## [What to do]
Repeat only part of the entries. Start at the line that has "Task: Click the Completed status label" and keep going through the last line, exactly as given.

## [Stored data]
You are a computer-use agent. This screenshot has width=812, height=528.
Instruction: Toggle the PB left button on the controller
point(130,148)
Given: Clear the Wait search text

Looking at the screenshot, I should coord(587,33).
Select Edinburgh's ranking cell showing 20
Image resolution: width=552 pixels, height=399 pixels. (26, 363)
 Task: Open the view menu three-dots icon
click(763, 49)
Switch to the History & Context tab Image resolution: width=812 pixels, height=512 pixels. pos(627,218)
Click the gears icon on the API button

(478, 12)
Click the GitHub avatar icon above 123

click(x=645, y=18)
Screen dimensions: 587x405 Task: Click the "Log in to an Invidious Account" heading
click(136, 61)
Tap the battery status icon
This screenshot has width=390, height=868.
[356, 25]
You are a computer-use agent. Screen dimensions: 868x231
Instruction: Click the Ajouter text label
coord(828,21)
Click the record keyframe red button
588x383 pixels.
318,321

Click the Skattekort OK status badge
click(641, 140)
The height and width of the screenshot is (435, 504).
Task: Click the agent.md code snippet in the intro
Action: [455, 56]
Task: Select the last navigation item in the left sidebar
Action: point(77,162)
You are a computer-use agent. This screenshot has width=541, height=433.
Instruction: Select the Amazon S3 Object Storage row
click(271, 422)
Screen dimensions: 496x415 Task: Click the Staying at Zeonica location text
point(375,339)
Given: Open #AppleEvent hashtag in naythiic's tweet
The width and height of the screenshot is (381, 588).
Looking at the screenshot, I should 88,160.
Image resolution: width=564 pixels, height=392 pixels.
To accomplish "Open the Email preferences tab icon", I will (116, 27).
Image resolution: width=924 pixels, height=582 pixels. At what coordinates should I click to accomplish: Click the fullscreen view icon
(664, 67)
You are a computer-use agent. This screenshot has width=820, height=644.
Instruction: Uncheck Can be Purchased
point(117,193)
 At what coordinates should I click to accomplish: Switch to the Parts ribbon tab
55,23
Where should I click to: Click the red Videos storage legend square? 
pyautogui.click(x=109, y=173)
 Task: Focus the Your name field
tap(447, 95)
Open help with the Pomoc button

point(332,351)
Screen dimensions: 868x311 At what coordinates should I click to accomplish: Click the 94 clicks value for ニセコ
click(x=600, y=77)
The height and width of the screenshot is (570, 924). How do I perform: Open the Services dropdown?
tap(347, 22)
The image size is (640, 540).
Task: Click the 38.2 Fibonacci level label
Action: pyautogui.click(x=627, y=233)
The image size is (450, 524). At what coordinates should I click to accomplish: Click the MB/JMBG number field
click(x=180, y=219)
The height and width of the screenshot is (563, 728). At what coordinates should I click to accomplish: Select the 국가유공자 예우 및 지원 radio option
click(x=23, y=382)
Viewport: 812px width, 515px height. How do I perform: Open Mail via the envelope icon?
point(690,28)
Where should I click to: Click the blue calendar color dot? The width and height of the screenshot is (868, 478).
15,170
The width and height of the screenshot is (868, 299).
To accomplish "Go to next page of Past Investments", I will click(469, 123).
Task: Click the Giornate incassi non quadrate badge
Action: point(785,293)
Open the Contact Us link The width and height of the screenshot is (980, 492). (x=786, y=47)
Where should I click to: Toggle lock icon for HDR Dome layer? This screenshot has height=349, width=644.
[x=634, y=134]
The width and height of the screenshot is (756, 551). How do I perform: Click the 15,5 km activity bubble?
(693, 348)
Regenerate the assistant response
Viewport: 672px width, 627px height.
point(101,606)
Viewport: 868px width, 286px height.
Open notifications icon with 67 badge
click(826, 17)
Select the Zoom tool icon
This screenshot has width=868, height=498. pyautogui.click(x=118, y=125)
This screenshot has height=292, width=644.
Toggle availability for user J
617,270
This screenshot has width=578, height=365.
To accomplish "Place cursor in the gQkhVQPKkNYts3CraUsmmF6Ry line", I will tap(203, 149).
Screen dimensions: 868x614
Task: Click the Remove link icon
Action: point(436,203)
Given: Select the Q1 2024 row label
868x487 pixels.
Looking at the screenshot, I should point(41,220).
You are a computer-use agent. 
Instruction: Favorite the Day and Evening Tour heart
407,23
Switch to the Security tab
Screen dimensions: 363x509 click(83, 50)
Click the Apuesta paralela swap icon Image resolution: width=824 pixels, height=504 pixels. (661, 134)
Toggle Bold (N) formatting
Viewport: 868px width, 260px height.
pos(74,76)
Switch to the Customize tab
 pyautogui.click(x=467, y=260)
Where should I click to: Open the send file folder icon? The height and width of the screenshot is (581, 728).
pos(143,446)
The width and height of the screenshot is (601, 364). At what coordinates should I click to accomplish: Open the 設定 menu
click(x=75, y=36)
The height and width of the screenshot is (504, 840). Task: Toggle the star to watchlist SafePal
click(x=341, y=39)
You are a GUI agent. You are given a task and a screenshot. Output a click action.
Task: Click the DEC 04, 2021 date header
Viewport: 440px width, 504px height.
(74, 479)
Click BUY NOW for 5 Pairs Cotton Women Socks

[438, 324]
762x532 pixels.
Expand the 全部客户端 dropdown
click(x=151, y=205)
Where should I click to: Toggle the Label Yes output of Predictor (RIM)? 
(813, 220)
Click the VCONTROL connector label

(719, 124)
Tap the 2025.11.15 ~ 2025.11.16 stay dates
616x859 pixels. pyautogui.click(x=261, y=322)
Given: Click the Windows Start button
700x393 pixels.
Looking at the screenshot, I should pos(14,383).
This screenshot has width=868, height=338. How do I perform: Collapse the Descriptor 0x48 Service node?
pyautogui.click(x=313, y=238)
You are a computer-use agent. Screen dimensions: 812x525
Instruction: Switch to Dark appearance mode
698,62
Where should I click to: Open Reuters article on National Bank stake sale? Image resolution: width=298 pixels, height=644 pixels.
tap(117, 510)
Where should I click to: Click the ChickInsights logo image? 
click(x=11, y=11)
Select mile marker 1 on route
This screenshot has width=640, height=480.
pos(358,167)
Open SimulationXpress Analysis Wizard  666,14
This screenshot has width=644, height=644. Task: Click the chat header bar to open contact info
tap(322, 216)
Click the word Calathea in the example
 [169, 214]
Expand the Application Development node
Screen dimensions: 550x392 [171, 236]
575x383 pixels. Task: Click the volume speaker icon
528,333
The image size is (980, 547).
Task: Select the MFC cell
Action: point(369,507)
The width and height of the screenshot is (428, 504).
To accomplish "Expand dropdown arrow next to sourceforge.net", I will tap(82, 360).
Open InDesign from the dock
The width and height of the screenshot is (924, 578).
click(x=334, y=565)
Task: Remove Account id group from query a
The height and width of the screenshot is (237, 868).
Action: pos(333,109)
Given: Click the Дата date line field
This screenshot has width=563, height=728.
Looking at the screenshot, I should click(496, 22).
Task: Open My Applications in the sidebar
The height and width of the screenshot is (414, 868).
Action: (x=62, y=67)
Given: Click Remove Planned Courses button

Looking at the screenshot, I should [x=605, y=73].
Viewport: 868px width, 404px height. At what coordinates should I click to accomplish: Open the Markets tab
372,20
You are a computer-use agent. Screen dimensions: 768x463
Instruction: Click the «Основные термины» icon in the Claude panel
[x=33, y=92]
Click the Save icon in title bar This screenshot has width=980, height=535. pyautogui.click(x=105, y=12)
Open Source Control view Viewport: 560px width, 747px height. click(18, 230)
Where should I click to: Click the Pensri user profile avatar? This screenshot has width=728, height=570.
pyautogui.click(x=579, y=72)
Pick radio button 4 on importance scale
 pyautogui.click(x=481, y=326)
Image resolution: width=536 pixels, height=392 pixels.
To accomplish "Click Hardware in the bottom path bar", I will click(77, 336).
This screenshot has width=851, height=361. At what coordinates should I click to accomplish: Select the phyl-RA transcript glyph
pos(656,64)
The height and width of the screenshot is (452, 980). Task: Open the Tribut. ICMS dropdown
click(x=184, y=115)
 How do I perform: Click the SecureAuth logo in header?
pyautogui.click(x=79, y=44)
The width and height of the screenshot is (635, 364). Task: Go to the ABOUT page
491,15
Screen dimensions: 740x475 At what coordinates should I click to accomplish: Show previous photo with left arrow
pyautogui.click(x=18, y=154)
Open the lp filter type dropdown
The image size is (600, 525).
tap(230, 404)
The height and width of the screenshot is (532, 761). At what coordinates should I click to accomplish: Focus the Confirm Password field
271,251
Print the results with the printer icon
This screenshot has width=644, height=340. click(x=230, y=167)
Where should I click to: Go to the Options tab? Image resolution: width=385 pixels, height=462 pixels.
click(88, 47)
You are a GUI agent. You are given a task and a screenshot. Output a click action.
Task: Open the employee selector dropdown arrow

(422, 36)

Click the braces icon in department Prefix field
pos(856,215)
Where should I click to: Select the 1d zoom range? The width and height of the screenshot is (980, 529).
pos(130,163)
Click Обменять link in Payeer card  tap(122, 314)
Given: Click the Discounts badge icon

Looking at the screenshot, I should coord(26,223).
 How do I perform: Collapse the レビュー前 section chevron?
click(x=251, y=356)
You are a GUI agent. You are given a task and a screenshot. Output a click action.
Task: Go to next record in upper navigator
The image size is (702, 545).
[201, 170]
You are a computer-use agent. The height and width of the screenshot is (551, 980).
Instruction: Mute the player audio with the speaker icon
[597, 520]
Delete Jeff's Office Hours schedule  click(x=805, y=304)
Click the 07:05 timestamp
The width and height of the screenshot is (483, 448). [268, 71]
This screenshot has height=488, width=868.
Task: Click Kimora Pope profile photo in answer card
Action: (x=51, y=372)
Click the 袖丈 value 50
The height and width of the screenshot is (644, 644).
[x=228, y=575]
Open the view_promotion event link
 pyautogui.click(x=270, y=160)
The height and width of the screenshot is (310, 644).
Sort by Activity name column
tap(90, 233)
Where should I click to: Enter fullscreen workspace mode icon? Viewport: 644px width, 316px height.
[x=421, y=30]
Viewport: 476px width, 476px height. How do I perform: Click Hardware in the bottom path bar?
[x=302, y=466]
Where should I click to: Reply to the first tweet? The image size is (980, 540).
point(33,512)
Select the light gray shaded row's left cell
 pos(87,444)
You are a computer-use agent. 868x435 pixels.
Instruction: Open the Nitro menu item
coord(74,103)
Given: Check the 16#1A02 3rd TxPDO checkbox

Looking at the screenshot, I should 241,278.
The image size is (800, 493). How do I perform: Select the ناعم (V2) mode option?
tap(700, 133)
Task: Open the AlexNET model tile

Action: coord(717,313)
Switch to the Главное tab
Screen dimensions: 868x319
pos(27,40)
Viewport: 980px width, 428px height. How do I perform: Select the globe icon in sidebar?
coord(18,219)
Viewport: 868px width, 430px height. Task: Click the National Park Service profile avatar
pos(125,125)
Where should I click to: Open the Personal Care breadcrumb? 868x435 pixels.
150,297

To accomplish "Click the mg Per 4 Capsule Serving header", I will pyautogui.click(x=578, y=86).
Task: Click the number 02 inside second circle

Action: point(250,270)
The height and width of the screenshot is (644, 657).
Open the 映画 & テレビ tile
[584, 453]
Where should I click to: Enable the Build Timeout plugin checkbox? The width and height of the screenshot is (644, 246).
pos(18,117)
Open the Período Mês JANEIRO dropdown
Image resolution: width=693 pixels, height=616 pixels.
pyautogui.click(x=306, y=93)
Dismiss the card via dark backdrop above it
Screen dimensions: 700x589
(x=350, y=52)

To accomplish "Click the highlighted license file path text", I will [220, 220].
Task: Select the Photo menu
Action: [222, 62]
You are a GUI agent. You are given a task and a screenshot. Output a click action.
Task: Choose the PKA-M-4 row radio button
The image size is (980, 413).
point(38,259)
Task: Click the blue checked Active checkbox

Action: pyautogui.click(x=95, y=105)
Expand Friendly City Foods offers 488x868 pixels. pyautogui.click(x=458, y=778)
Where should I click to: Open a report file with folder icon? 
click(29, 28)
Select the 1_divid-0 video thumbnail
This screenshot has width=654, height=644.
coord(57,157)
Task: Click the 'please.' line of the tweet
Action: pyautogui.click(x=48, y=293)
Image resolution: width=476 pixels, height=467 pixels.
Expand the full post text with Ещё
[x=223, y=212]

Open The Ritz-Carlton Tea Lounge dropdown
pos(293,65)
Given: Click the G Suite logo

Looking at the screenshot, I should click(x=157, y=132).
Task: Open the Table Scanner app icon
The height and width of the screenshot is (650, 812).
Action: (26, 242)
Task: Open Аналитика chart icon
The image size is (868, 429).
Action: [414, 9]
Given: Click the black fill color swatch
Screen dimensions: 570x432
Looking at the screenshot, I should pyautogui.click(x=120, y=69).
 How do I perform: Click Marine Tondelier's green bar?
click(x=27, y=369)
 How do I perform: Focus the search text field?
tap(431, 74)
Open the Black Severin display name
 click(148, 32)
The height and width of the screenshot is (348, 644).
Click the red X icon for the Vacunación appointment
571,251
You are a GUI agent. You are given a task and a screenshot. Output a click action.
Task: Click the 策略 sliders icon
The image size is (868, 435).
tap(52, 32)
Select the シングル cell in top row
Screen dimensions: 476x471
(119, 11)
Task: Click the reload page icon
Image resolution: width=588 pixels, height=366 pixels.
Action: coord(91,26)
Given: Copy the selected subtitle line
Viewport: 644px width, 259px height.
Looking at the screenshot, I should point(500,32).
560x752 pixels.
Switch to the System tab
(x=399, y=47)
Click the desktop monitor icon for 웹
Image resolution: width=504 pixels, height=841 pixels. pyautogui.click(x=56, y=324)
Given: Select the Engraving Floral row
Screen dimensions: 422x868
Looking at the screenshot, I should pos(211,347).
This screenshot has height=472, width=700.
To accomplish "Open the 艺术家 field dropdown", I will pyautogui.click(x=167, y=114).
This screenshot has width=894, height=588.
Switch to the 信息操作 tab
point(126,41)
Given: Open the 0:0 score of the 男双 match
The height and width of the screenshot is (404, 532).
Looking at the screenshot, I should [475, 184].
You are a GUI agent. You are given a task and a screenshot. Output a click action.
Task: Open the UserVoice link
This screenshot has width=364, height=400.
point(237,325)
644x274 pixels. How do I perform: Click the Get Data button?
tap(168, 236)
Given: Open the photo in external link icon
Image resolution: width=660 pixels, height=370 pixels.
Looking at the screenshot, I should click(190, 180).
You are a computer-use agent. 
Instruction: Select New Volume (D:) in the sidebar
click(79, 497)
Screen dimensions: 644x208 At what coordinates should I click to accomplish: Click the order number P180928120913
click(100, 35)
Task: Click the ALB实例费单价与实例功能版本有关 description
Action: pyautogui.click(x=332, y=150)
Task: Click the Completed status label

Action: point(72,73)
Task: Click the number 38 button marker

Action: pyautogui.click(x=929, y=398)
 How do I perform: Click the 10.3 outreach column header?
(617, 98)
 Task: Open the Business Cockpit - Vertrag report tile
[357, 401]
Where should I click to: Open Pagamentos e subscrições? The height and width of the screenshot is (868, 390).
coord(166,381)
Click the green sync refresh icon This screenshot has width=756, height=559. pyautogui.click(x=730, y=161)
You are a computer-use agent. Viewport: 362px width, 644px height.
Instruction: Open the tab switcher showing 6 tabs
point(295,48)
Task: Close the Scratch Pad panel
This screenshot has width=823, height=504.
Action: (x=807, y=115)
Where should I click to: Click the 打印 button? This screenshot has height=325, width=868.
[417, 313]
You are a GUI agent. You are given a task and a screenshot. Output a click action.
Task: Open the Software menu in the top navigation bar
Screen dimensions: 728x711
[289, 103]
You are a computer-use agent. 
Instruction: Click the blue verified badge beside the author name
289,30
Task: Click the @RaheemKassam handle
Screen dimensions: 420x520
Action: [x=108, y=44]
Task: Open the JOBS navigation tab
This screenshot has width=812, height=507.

## [Solved exercise]
Task: Click the Completed status label

Action: point(72,73)
Task: Click the number 38 button marker

Action: pyautogui.click(x=929, y=398)
 How do I perform: Click the 10.3 outreach column header?
(617, 98)
 Task: Open the Business Cockpit - Vertrag report tile
[357, 401]
Where should I click to: Open Pagamentos e subscrições? The height and width of the screenshot is (868, 390).
coord(166,381)
Click the green sync refresh icon This screenshot has width=756, height=559. pyautogui.click(x=730, y=161)
You are a computer-use agent. Viewport: 362px width, 644px height.
Instruction: Open the tab switcher showing 6 tabs
point(295,48)
Task: Close the Scratch Pad panel
This screenshot has width=823, height=504.
Action: (x=807, y=115)
Where should I click to: Click the 打印 button? This screenshot has height=325, width=868.
[417, 313]
You are a GUI agent. You are given a task and a screenshot. Output a click action.
Task: Open the Software menu in the top navigation bar
Screen dimensions: 728x711
[289, 103]
You are a computer-use agent. 
Instruction: Click the blue verified badge beside the author name
289,30
Task: Click the @RaheemKassam handle
Screen dimensions: 420x520
Action: [x=108, y=44]
Task: Open the JOBS navigation tab
This screenshot has width=812, height=507.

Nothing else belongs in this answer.